Continue the piece below on licensing as a way for medical device and biotech companies to cut product liability risk, starting right after its last sentence.

╭─ DOCUMENT PASSAGE

For many medical device and biotech companies, their specialty is knowing how to develop and get their technologies ready for the marketplace. The problem is they’ve never produced and sold a medical device or technology. And that’s where they face one of the biggest risks in the medical device industry – product liability. In this situation, licensing is one of the best and most effective strategies for decreasing this risk.

When a clinical stage biotech company was ready to launch its inhaled nitric oxide treatment device, it turned to licensing as its go to market strategy. Nitric oxide is a very specialized treatment for patients with serious long infections and pulmonary hypertension. To successfully get it to market requires experience selling into a very select hospital market qualified to deliver these treatments, as well as the training know-how on the proper use of nitric oxide for treating lung infections and diseases.

In this case, the biotech company partnered with a pharmaceutical company who is an expert in this particular area of the health-care market selling other nitric oxide related devices. They have the right sales experience, training resources and support capabilities necessary to successfully market and sell a new treatment device into this highly specialized market.

For the biotech company, trying to get the ability and resources to do it on their own is very expensive and risky because it’s such a specialized type of treatment technology. Under the licensing agreement, they will get their device into two of the worlds largest health care markets (the US and China) and generate revenues faster than trying to do it on their own. More importantly, they’ll avoid the big liability pitfalls of selling a new high risk treatment device that requires effective training of health care providers on the proper use of their treatment technology.

╰─
╭─ DATA EXTRACT

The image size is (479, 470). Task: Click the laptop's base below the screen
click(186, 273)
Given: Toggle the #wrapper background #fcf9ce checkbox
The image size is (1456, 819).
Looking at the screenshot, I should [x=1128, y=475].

╰─

● **RESPONSE**
Liability claims related to injuries from a medical device is becoming one of the biggest pitfalls in the medical device industry, especially as medical devices become more complex and more technical. Every year thousands of product liability lawsuits are filed against medical device manufacturers by patients allegedly injured by their products. And there’s the issue of connected medical devices, such as those that monitor patients and deliver doses of medication. Many devices today use software and algorithms. But what happens if the device or the software malfunctions and delivers an overdose of a medication?

Not only do you have to carry liability insurance for your medical device, but you’ll also need liability insurance for the use of your device on a patient. And this is a tricky area when you consider the different ways that your medical device could potentially be defective exposing you to big liability claims; if the device is manufactured incorrectly, if it’s designed poorly but made correctly, or if the device is marketed incorrectly, including poor training or the sales rep gives bad advice on how to use it.

Even after your device gets FDA regulatory clearance it’s still being monitored by the FDA for any liability issues. If one occurs, you face the potential for FDA regulatory action.

You can avoid this product liability landmine by using a licensing strategy. It creates a partnership with a company that’s got the ability and experience, especially if the market for your med device or technology is very specialized or it’s a high risk treatment device. Inside a licensing agreement is a product liability indemnification clause. It states that your licensing partner will defend you in the event there is a claim against you and your medical device as a result it being defective or not used properly. An established licensing partner has the sales force to get it into the market faster, the experienced support people to properly train, and most important, the resources to handle the required insurance and product liability claims.